The name aguadito de pollo actually translates to "little chicken water/soup," which sounds really funny in English but in Peru simply saying "aguadito" always refers to this style of soup. It is Peruvian comfort food at its best. This dish came about during colonial times after the Spanish introduced many new ingredients to the region, including cilantro and rice. These two ingredients alone make this soup different and distinctive from traditional, indigenous Andean fare. According to comidasperuanas.net, this soup was once a staple offered at the end of the jaranas (parties with music and dancing) of Lima, where guests who partied well into the wee hours of the morning, would partake of this warming and fragrant soup to cap of the end of their visit before heading home to sleep it all off. Today, this soup is known as an excellent cure for hang-overs or simply just a comfort food in any home in the city and beyond.
I have to admit that one of my favorite flavors in the culinary world is that of cilantro. It, then, makes so much sense that this, too, is one of my favorite Peruvian dishes, along with seco de res as it also uses a lot of that magical herb. So, mis amig@s, I hope you enjoy my simple version of aguadito de pollo...and know that you can use whatever protein you'd like - especially seafood! Buen provecho!
Aguadito de pollo - Serves 4
2 pounds chicken thighs (4 pieces, bone-in or boneless. I prefer bone-in for added depth of flavor)
4 1/2 cups chicken stock
1/2 cup dark beer (optional, not used in this preparation)
1 medium red onion, diced small
3 cloves garlic, minced
2 cups cilantro (leaves, and some stems are fine)

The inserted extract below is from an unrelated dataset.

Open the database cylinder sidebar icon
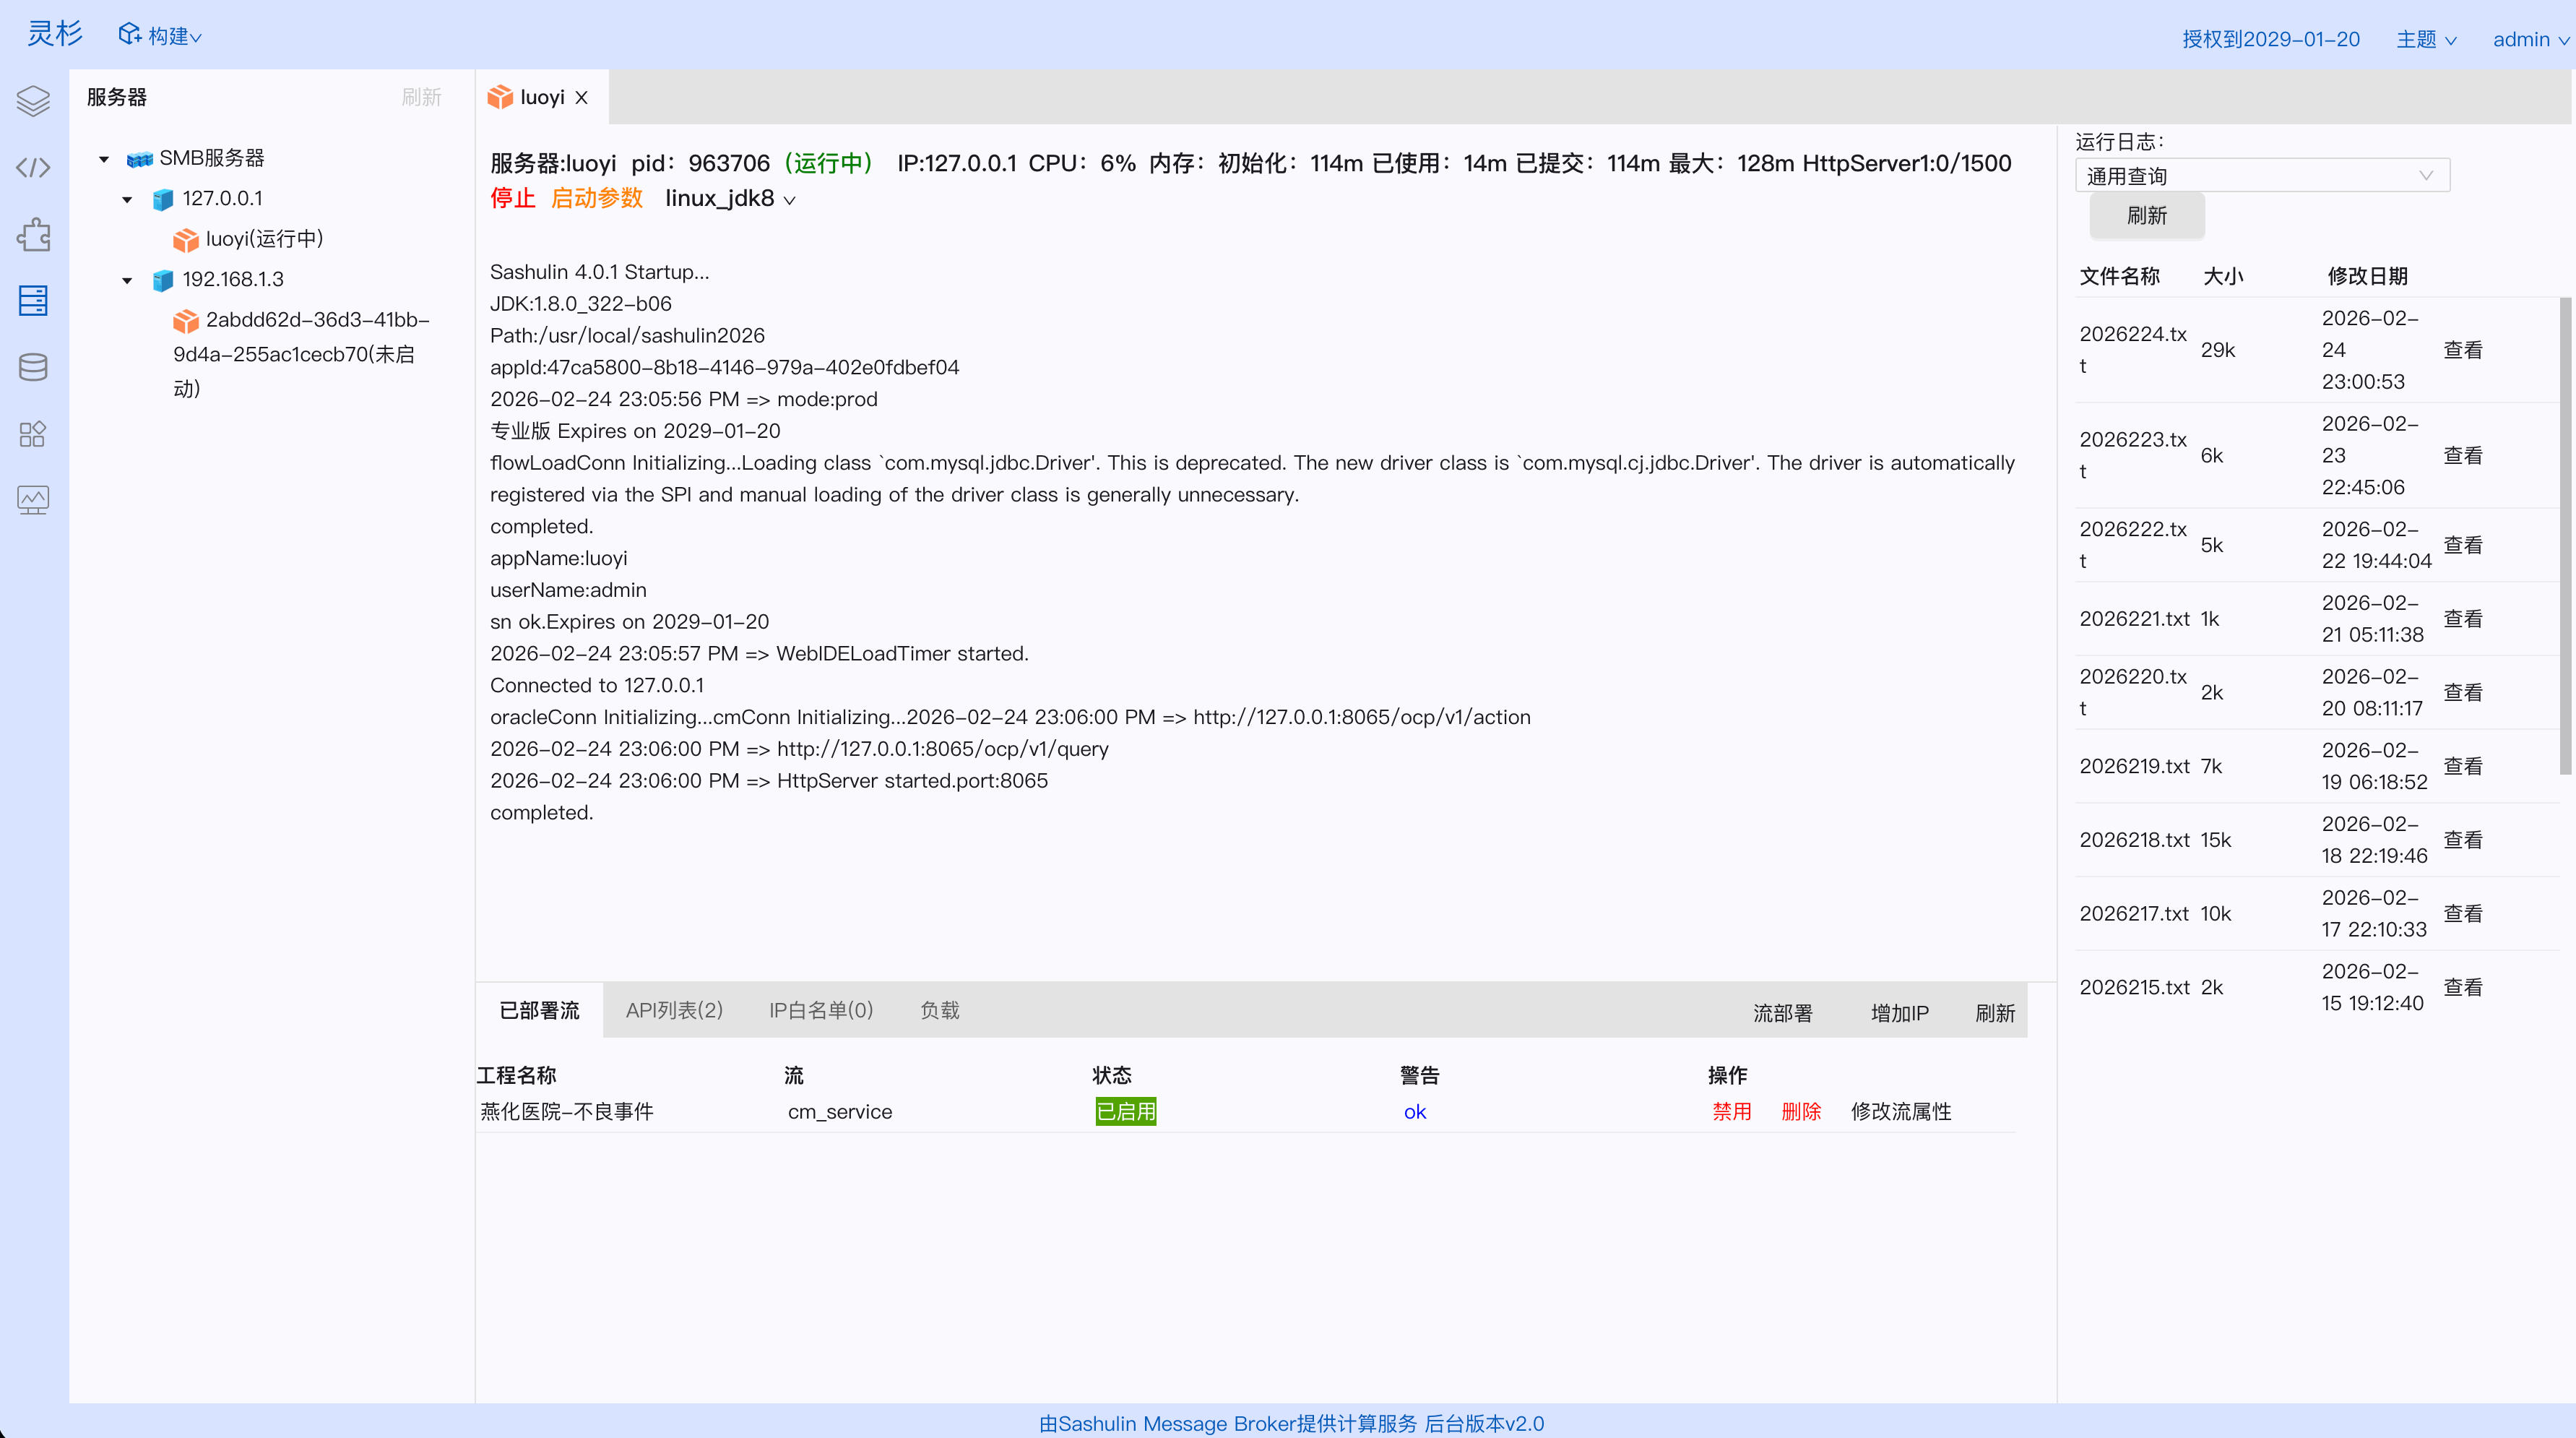(33, 367)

3 tablespoons aji amarillo paste
1/4 cup water
12-14 baby potatoes (I used yellow and kept skin on for nutrients). halved
1/2 cup choclo, kernels (or in rounds on the cob, kernels used for this recipe)
1 cup carrots, cubed
1/2 red pepper, sliced or cubed
1/2 cup white rice
1/2 cup peas
Salt and pepper to taste
Season raw chicken with salt and pepper then sear in a bit of vegetable oil.
While chicken is browning, dice onion.
Removed seared chicken from pot and let rest on a plate. Add diced onion to pot and cook until translucent.

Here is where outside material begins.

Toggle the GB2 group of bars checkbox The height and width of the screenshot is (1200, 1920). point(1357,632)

While cooking onion, in a food processor or blender, puree cilantro, aji amarillo, and water together.
Add garlic to onion and cook until fragrant, about 30 seconds.

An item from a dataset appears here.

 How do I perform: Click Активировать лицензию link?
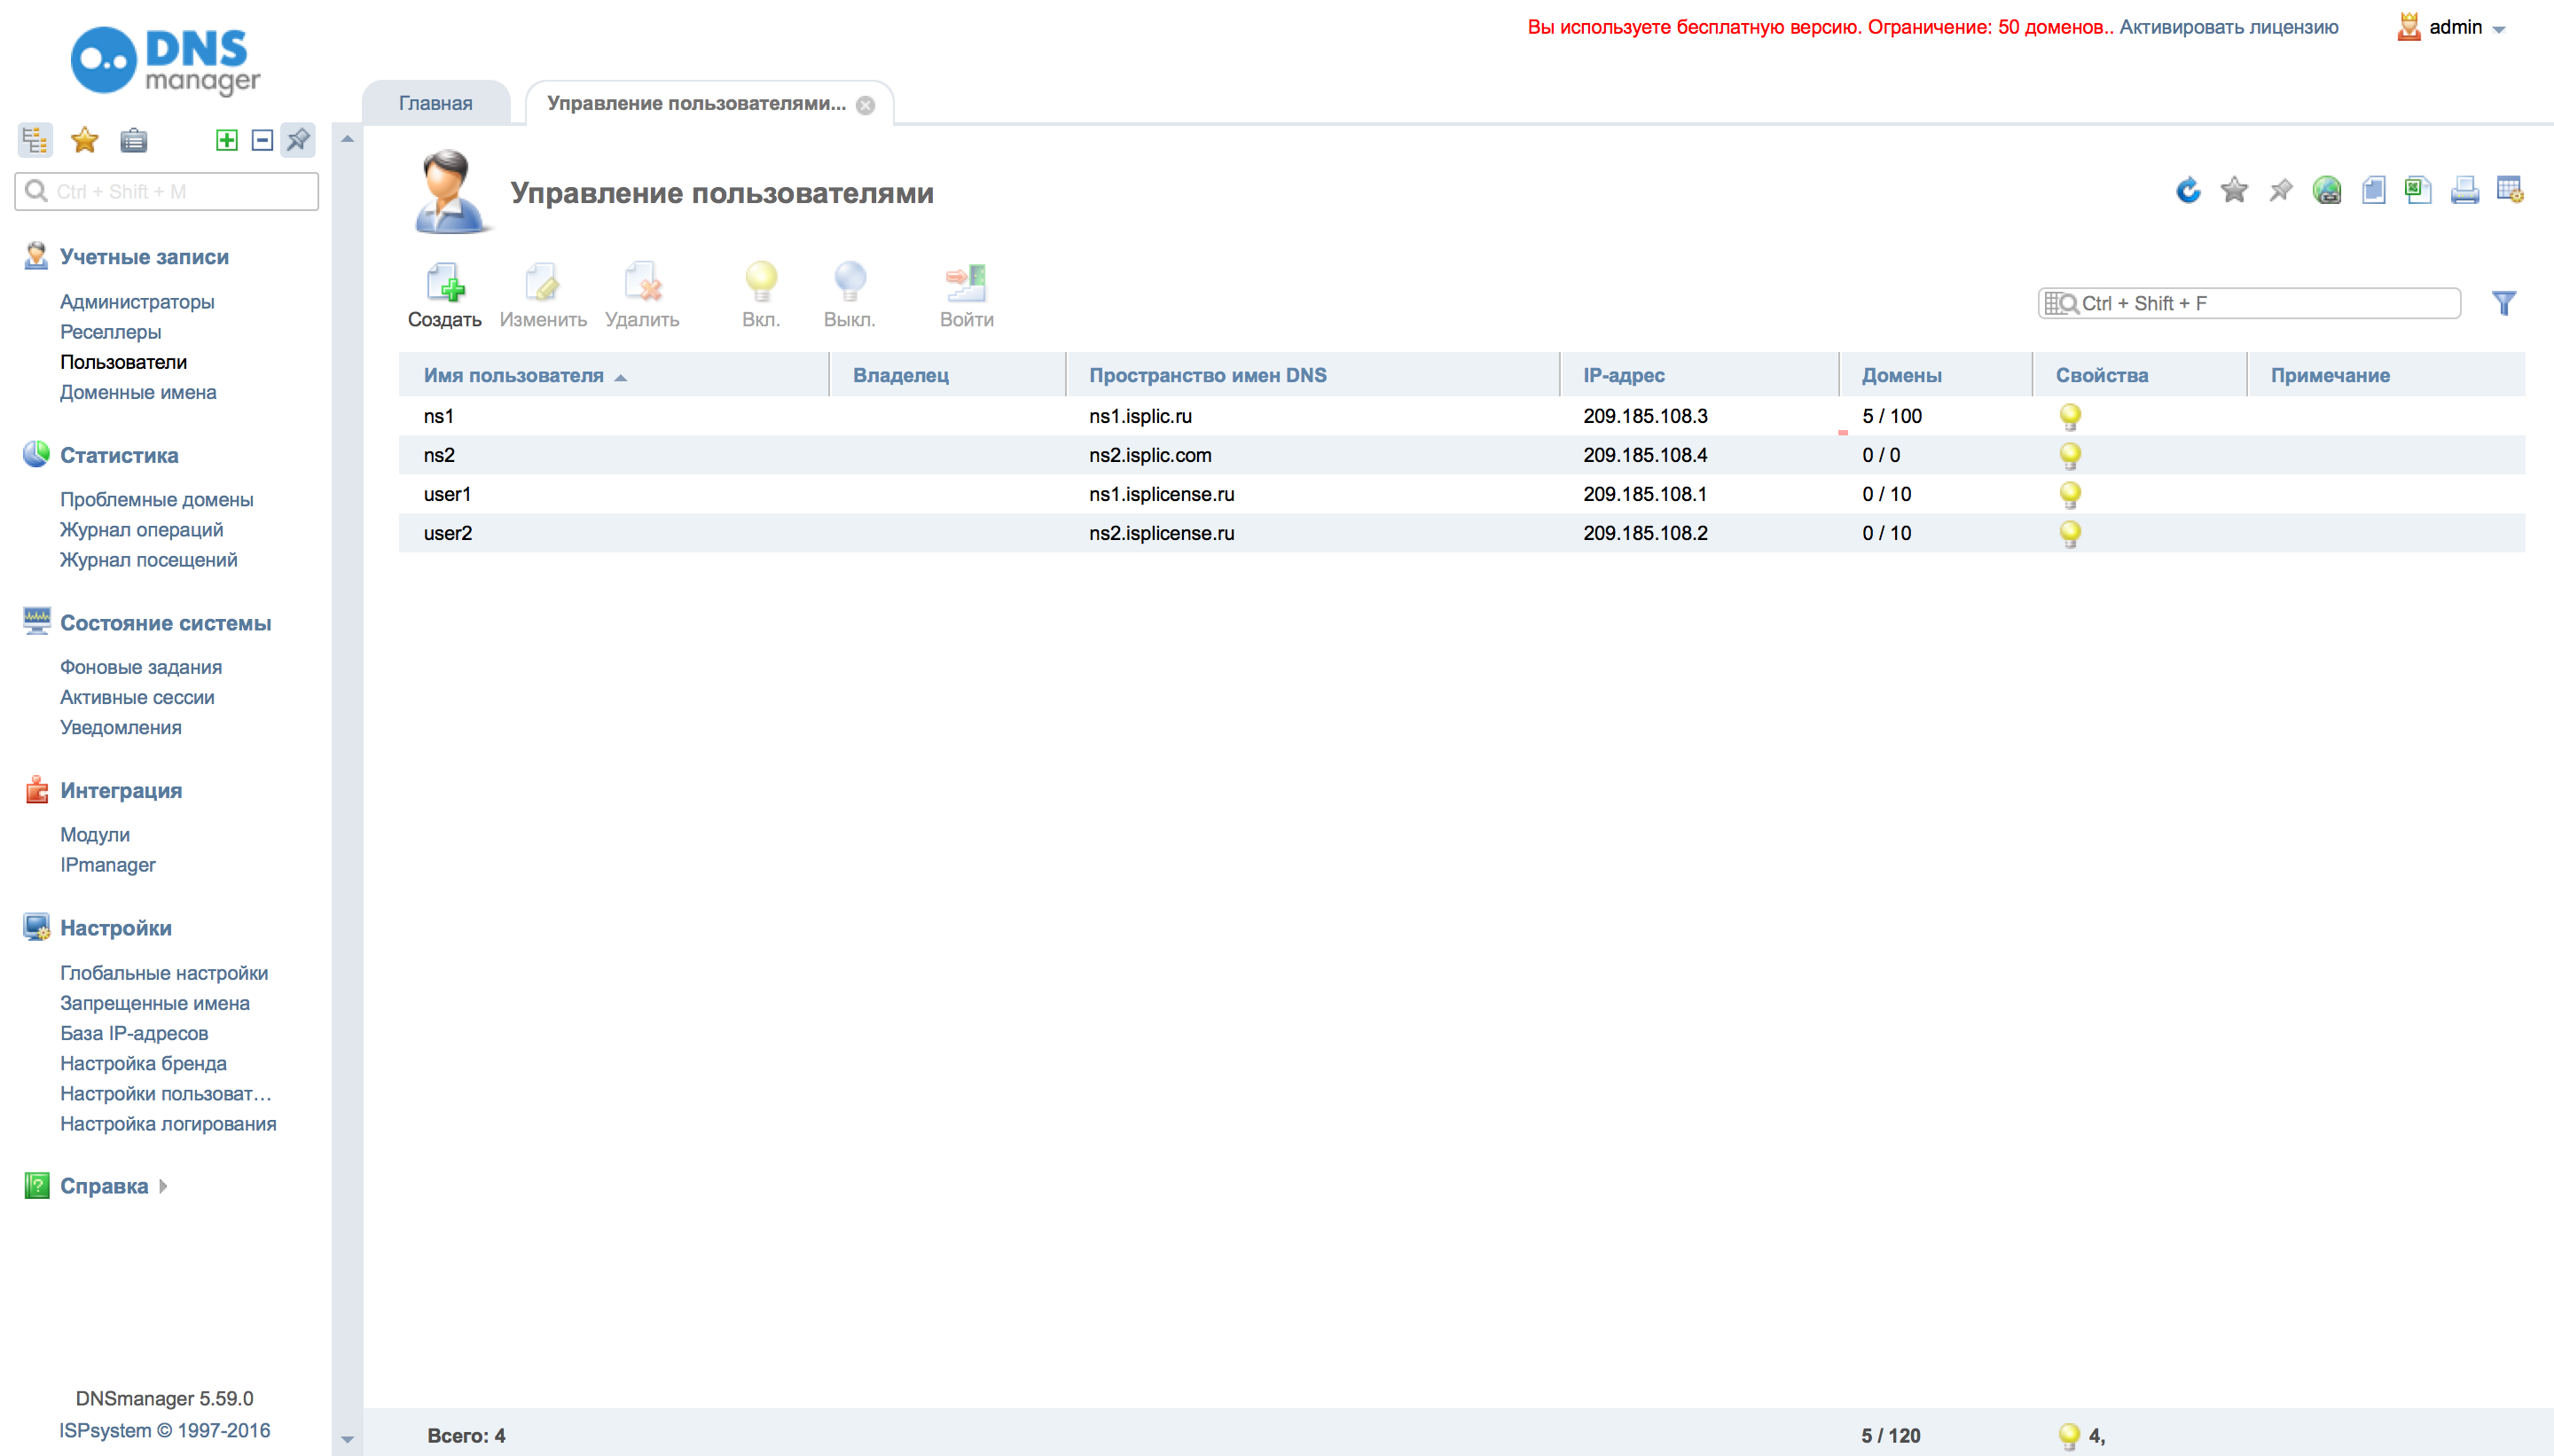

Add cilantro puree to pot and cook for 2 minutes.
Add chicken back into pot with chicken stock, carrots, corn, red peppers, and potatoes. Add salt, to taste. Bring to a boil, then simmer for 30 minutes.
Add rice to pot and cook another 15 minutes.
Add peas to pot and cook for another 5 minutes.
While delicious served right away, it tastes even better the next day!
NOTE: Another version of this soup is Aguadito de mariscos where instead of chicken you add clams, shrimp, mussels, and scallops. Did your mouth just water? MINE DID!!